───── RECORDS PROVIDED
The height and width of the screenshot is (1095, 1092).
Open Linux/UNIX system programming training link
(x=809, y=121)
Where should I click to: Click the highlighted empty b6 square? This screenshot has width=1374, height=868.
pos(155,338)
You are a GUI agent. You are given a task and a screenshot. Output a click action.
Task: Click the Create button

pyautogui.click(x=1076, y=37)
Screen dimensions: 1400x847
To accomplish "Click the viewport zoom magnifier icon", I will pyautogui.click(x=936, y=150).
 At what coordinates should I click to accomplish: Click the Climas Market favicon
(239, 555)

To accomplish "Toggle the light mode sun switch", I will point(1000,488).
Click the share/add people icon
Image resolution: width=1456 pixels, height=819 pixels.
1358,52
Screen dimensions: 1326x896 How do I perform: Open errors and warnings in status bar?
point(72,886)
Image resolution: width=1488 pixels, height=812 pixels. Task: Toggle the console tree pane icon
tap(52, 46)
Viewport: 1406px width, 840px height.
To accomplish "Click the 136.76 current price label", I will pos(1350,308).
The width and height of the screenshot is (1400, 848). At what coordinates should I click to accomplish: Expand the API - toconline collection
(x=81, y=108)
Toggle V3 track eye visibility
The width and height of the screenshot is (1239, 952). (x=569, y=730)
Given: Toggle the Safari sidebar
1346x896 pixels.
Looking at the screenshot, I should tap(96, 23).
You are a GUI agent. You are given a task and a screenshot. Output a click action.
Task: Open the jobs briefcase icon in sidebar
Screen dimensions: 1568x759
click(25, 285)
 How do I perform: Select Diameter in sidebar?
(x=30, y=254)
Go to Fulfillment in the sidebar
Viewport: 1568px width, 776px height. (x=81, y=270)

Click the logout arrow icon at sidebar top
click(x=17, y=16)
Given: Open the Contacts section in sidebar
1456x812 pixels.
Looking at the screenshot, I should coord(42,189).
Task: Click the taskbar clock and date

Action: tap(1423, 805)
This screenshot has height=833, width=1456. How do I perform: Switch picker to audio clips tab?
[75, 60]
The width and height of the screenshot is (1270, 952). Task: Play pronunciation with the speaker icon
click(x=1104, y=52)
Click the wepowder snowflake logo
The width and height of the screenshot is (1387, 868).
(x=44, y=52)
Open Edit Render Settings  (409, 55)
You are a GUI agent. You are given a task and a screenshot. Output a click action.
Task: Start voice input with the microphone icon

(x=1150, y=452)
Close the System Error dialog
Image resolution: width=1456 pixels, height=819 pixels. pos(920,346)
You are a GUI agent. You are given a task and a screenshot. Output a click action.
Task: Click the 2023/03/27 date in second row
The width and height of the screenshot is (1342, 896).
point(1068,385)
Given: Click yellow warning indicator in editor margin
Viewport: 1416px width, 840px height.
──────────
Once the listing has been read, copy every line of it exactly.

The height and width of the screenshot is (1095, 1092).
Open Linux/UNIX system programming training link
(x=809, y=121)
Where should I click to: Click the highlighted empty b6 square? This screenshot has width=1374, height=868.
pos(155,338)
You are a GUI agent. You are given a task and a screenshot. Output a click action.
Task: Click the Create button

pyautogui.click(x=1076, y=37)
Screen dimensions: 1400x847
To accomplish "Click the viewport zoom magnifier icon", I will pyautogui.click(x=936, y=150).
 At what coordinates should I click to accomplish: Click the Climas Market favicon
(239, 555)

To accomplish "Toggle the light mode sun switch", I will point(1000,488).
Click the share/add people icon
Image resolution: width=1456 pixels, height=819 pixels.
1358,52
Screen dimensions: 1326x896 How do I perform: Open errors and warnings in status bar?
point(72,886)
Image resolution: width=1488 pixels, height=812 pixels. Task: Toggle the console tree pane icon
tap(52, 46)
Viewport: 1406px width, 840px height.
To accomplish "Click the 136.76 current price label", I will pos(1350,308).
The width and height of the screenshot is (1400, 848). At what coordinates should I click to accomplish: Expand the API - toconline collection
(x=81, y=108)
Toggle V3 track eye visibility
The width and height of the screenshot is (1239, 952). (x=569, y=730)
Given: Toggle the Safari sidebar
1346x896 pixels.
Looking at the screenshot, I should tap(96, 23).
You are a GUI agent. You are given a task and a screenshot. Output a click action.
Task: Open the jobs briefcase icon in sidebar
Screen dimensions: 1568x759
click(25, 285)
 How do I perform: Select Diameter in sidebar?
(x=30, y=254)
Go to Fulfillment in the sidebar
Viewport: 1568px width, 776px height. (x=81, y=270)

Click the logout arrow icon at sidebar top
click(x=17, y=16)
Given: Open the Contacts section in sidebar
1456x812 pixels.
Looking at the screenshot, I should coord(42,189).
Task: Click the taskbar clock and date

Action: tap(1423, 805)
This screenshot has height=833, width=1456. How do I perform: Switch picker to audio clips tab?
[75, 60]
The width and height of the screenshot is (1270, 952). Task: Play pronunciation with the speaker icon
click(x=1104, y=52)
Click the wepowder snowflake logo
The width and height of the screenshot is (1387, 868).
(x=44, y=52)
Open Edit Render Settings  (409, 55)
You are a GUI agent. You are given a task and a screenshot. Output a click action.
Task: Start voice input with the microphone icon

(x=1150, y=452)
Close the System Error dialog
Image resolution: width=1456 pixels, height=819 pixels. pos(920,346)
You are a GUI agent. You are given a task and a screenshot. Output a click action.
Task: Click the 2023/03/27 date in second row
The width and height of the screenshot is (1342, 896).
point(1068,385)
Given: Click yellow warning indicator in editor margin
Viewport: 1416px width, 840px height.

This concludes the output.